25. Going up the mountain

I keep thinking of a story I once heard. It went something like this.

A traveller wanted to go up a mountain and hired some local villagers to help him carry his luggage. Having made good progress during the first few days, the villagers suddenly put down the luggage and refused to go any further. They simply sat down, chatted, relaxed. When asked why they had stopped, they answered:

"We are waiting for our souls to catch up with our bodies."



It is four months since my cancer diagnosis, and I finally feel as if my mind has caught up with my body. But my soul?

Perhaps that is why I have felt so very tired and incapacitated in the past few months. Perhaps all those days (no, weeks) lying in bed, motionless, unable to work or run a household or read or listen to others, were simply a necessary wait for my soul to catch up.

Yes, of course, there was the physical aftermath of surgery. I had underestimated how long it takes to recover from a general anaesthetic. But was it normal that two weeks after the lumpectomy, I still spent up to 15 hours of each day asleep, when I normally count myself lucky with six or seven? Was it normal to find it so hard to function, to think straight, to breathe?

When I asked my surgeon about this, her answer was thought-provoking.

"Yes, that is normal," she said. "I hear this a lot from women who've had a lumpectomy for cancer. But I don't get the same complaints from women whose lump was benign. They seem to recover much more quickly from surgery."

Thought-provoking, because presumably the operation and anaesthetic are the same, whether the lump is cancerous or not.

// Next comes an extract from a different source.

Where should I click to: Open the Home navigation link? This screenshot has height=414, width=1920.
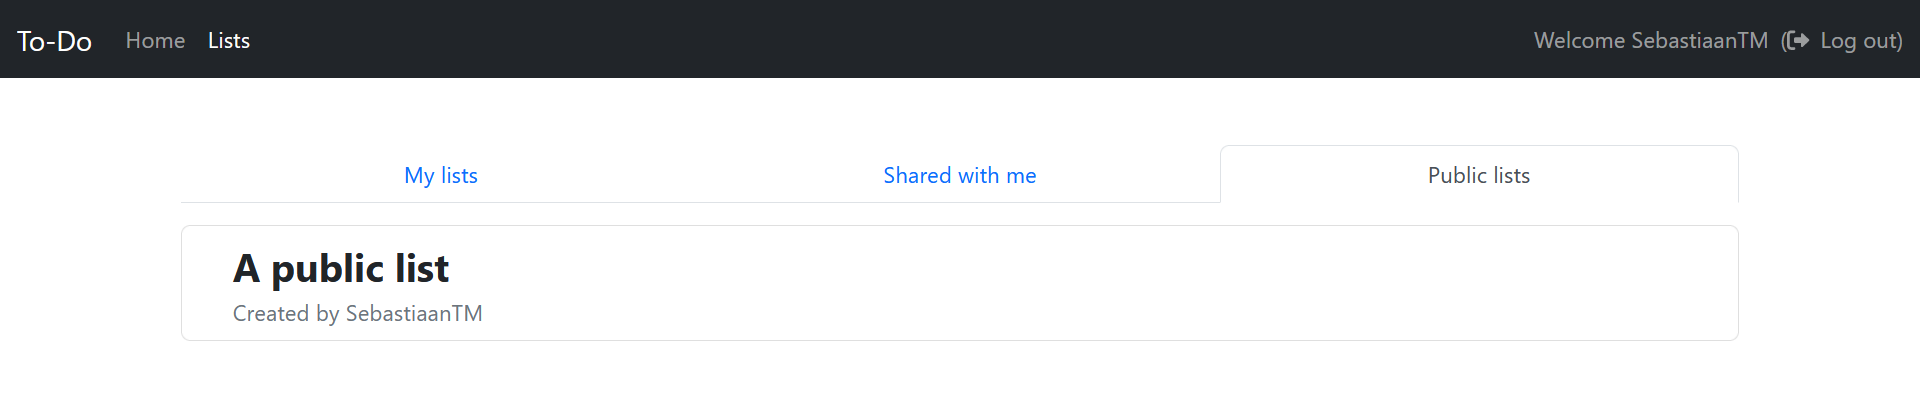[x=155, y=41]
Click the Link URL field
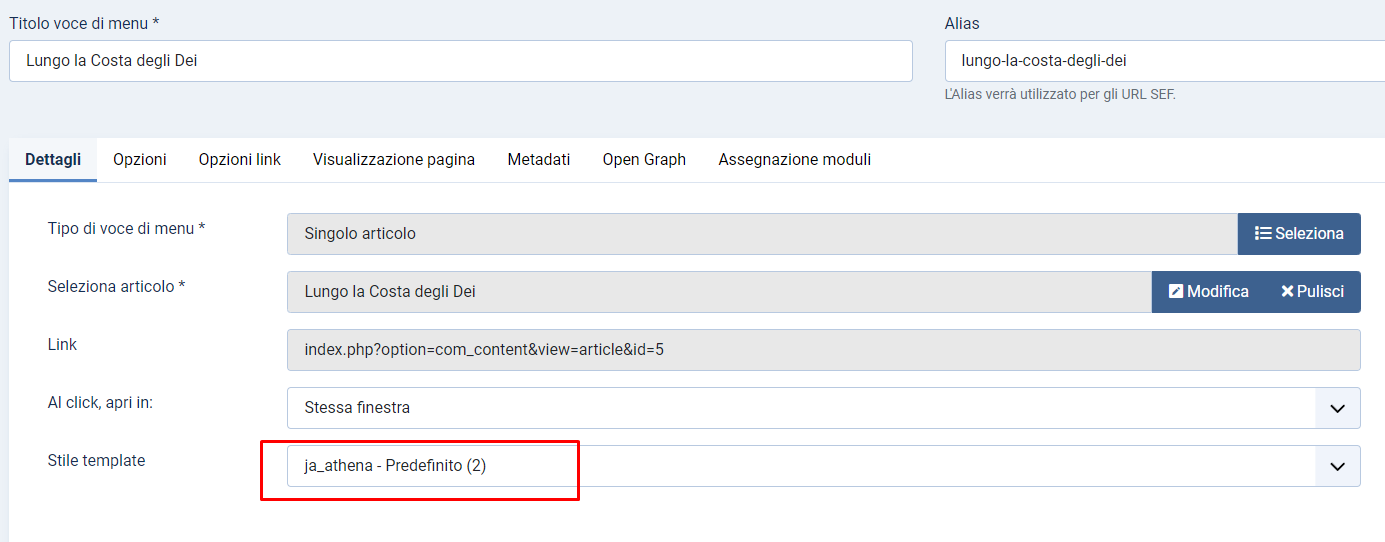Image resolution: width=1385 pixels, height=542 pixels. (x=823, y=350)
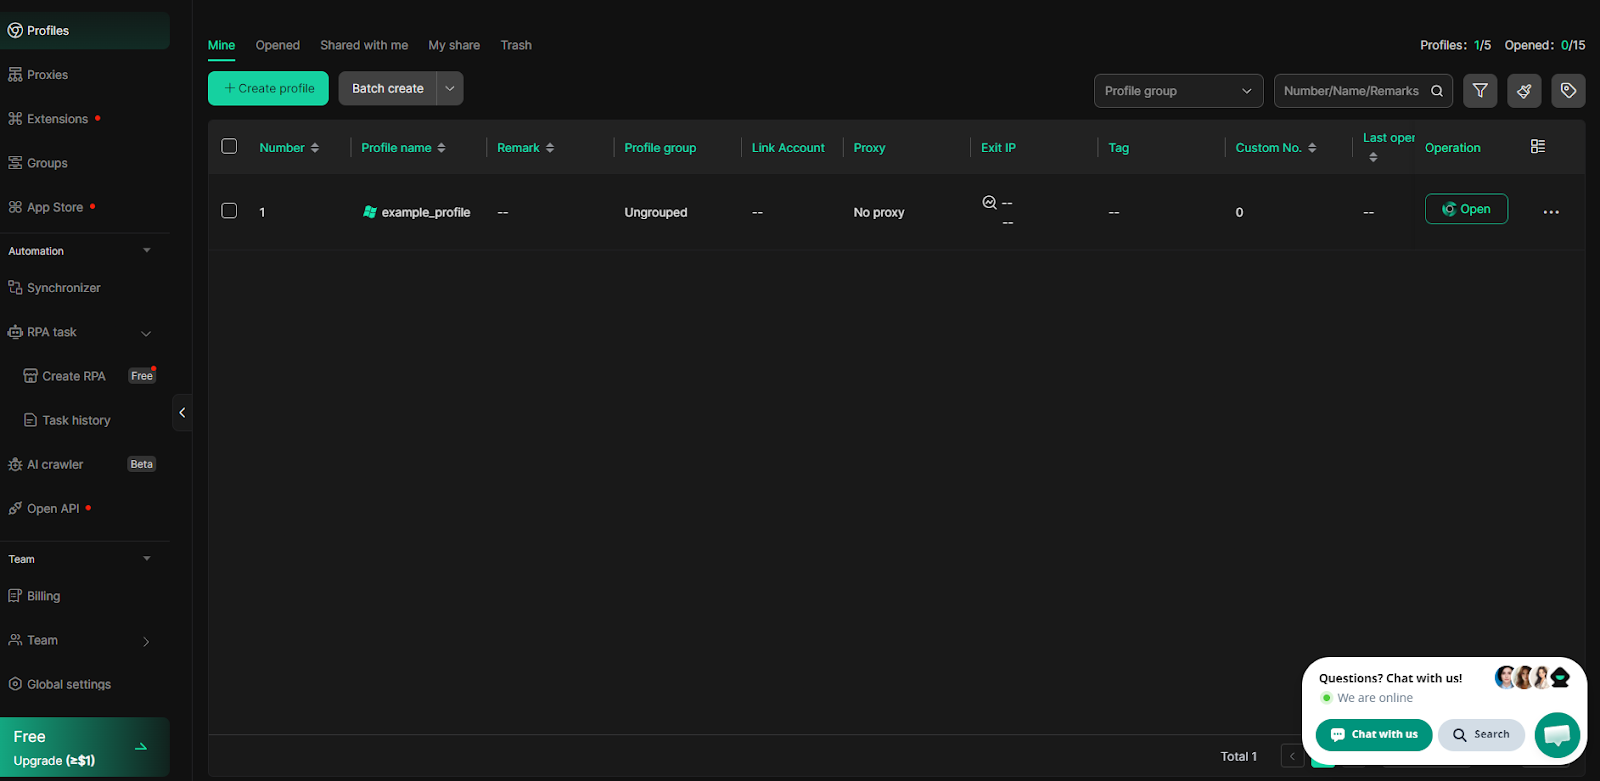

My body has been racing up the mountain that is cancer and loss.

I have been trying to hurry my mind along, consciously focusing on myself alone, unable to think of anything else. Trying to get my head around the fact that I have cancer. Writing a diary and a blog has helped me: that has always been my way.

Others will have their own ways. Some people's way of making their mind and soul catch up may even be to not think, talk or write about their cancer at all, but rather, to focus on the minutiae of daily life or to go back to work as soon as possible.

This week, I suddenly feel as if my mind has arrived.

I suddenly feel able to read books again, to keep thoughts in my head that are not cancer-related, to hear other people's stories. I even feel an unexpected desire to go back to work and be normal again. (I won't. I am on annual leave for the entire month of August.)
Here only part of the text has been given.